If one intends to represent a person on Halloween, the only way to get a “green” threat rating is for the person to be of one’s own race. If one represents a person of another race, the “threat level” increases roughly in conjunction with the amount of makeup that one intends to use.
Even representing a “thing/idea” is dangerous, though, the flyer says, warning against costumes that can only be understood in the context of “controversial current events or historically accepted cliches,” particularly if “these events or cliches relate to a person or people not of your race.”

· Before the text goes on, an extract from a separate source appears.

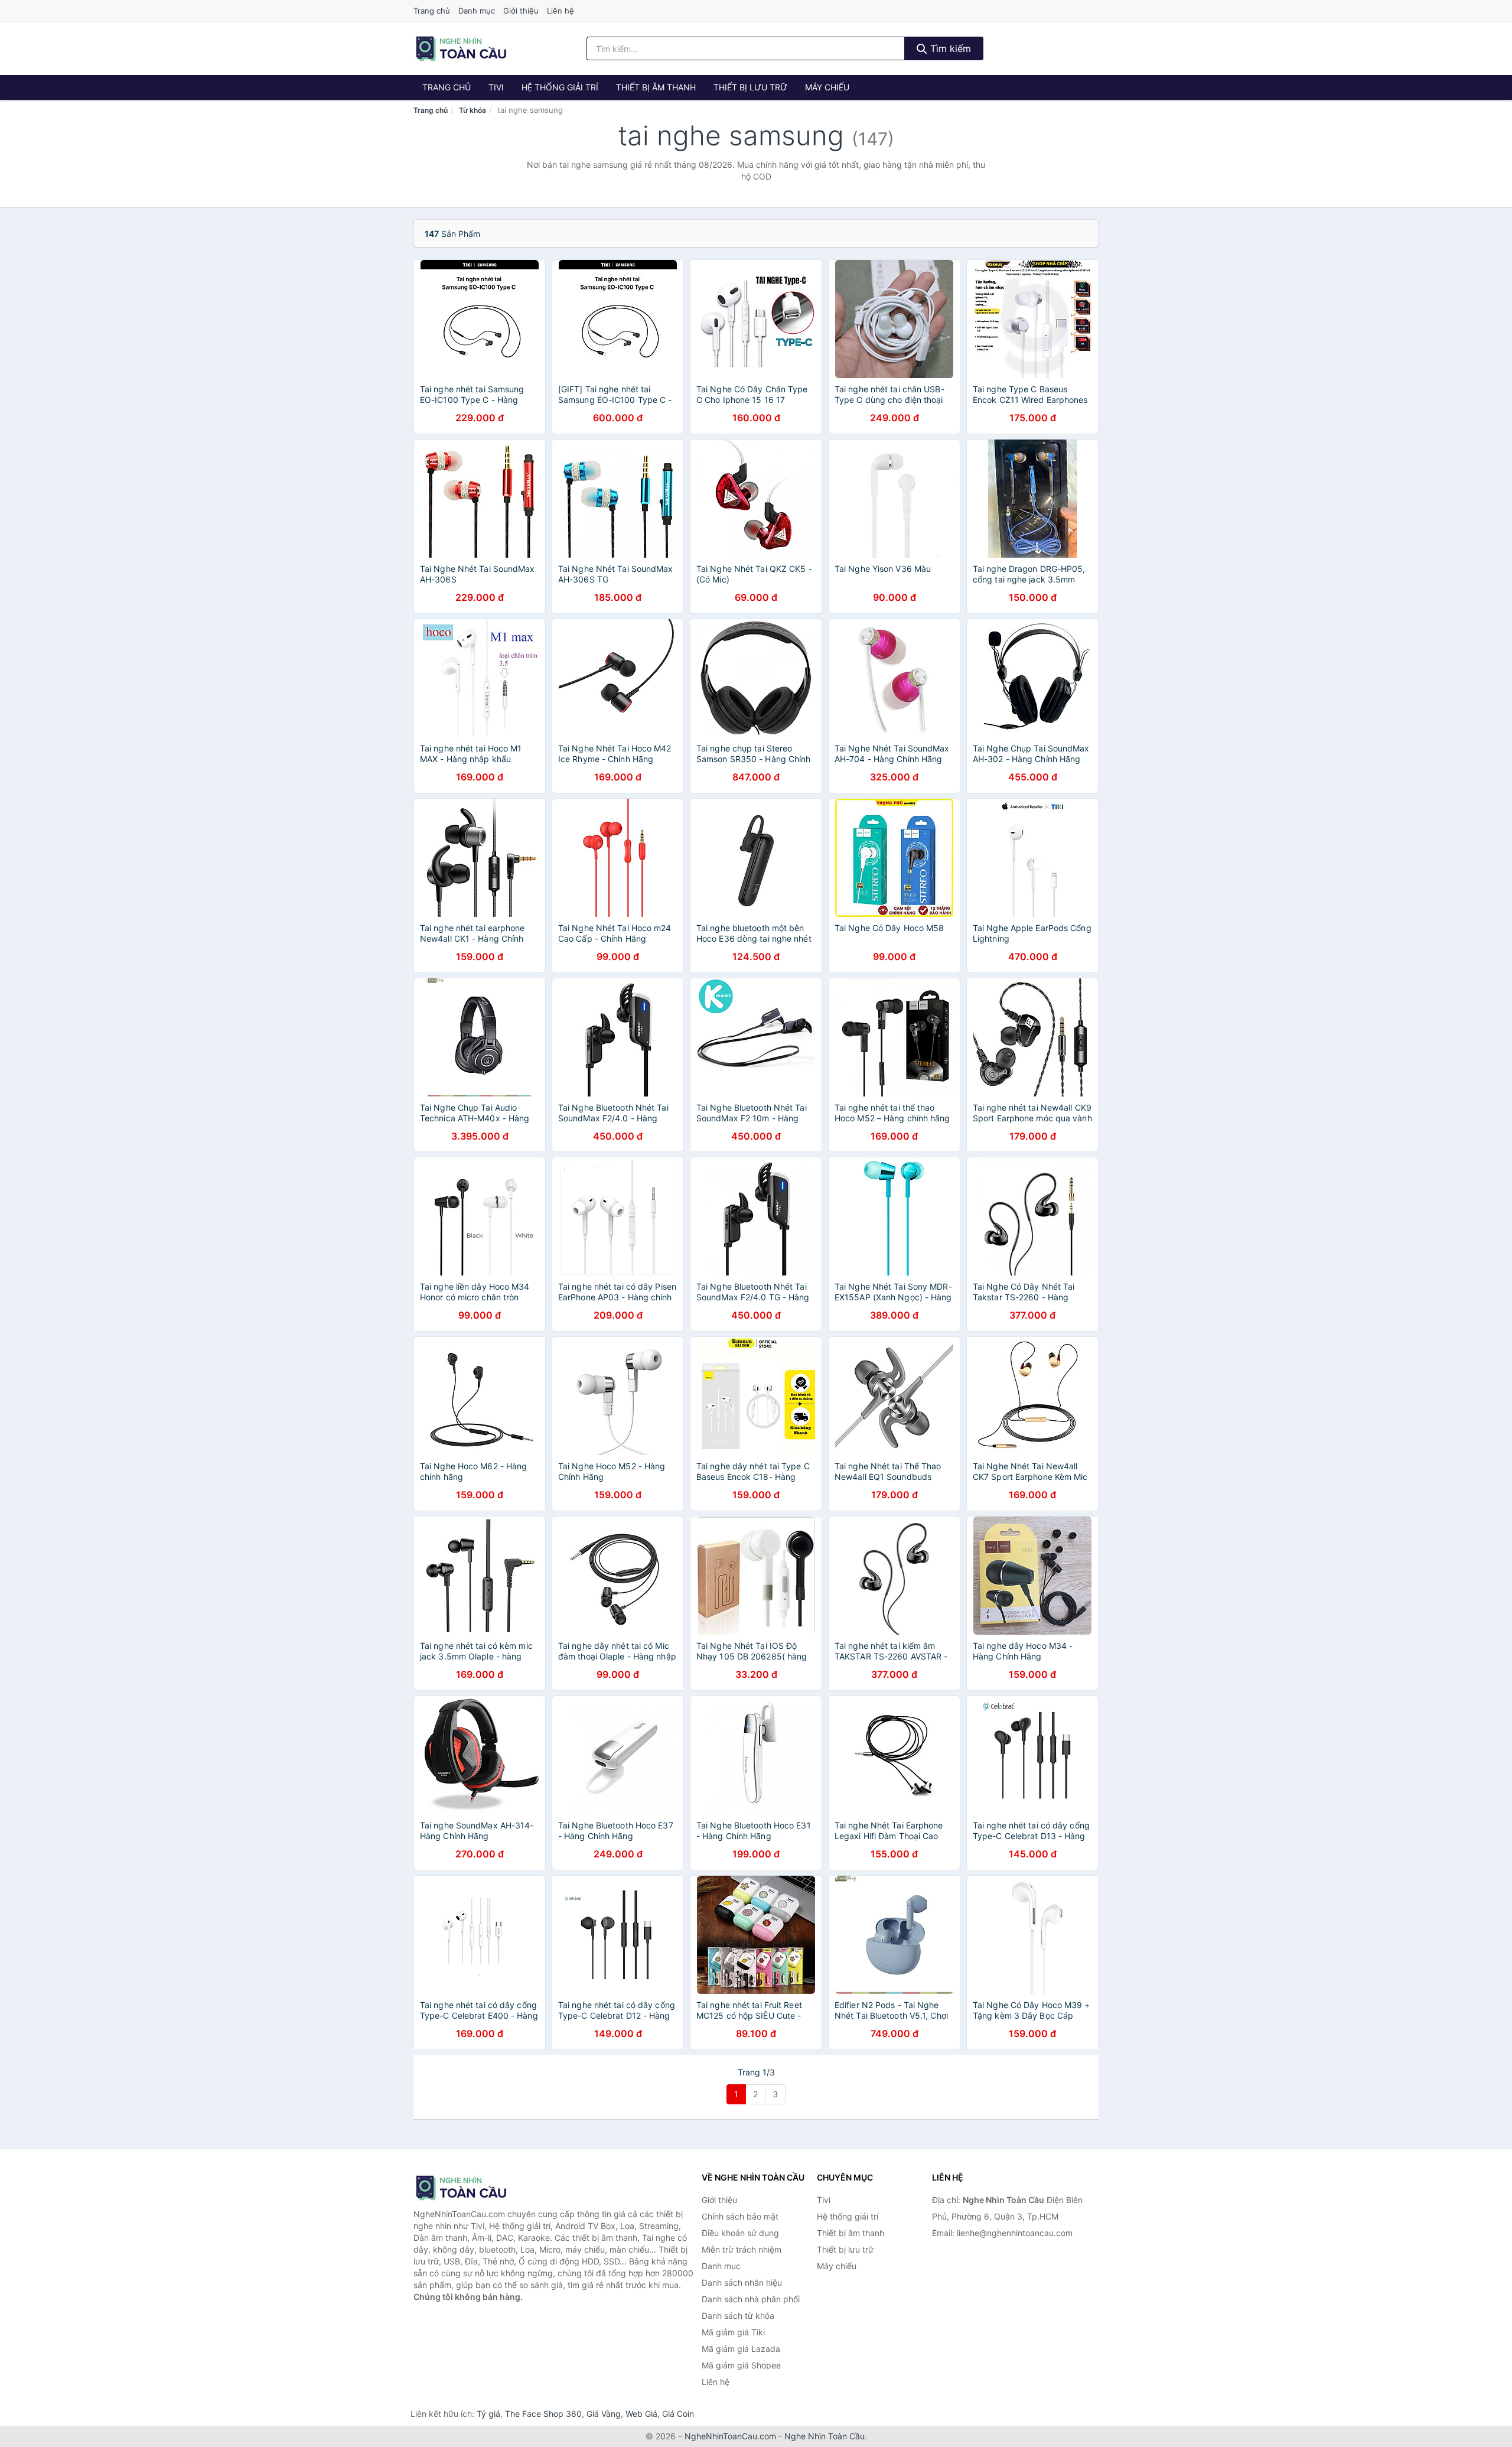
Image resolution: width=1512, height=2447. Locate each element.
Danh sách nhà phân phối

Another display on a different bulletin board asserts that “cultural appropriation is an act of privilege, and leads to offensive, inaccurate, and stereotypical portrayals of other people’s culture.”
It then goes on to outline steps that students can take to inform their peers if a costume may be considered inappropriate or offensive, using Native American costumes as the prime example.
“No, it’s cool, it’s not like your ancestors killed them all or anything,” reads one flyer alongside a cartoon of two white women in headdresses. “Hypersexualized racism...is still racism,” states another flyer featuring pictures of women dressed in “sexy Indian” costumes.
One of the displays does, however, concede that there is some value to cultural appropriation, in the sense that it helps to preserve elements of cultures that have faded over time.
“It’s not fair to ask any culture to freeze itself in time and live as though they were a museum diorama,” one poster quotes author Susan Scafidi. “Cultural appropriation can sometimes be the savior of a cultural product that has faded away.”
Campus Reform reached out to the university for comment, but did not receive a response in time for publication.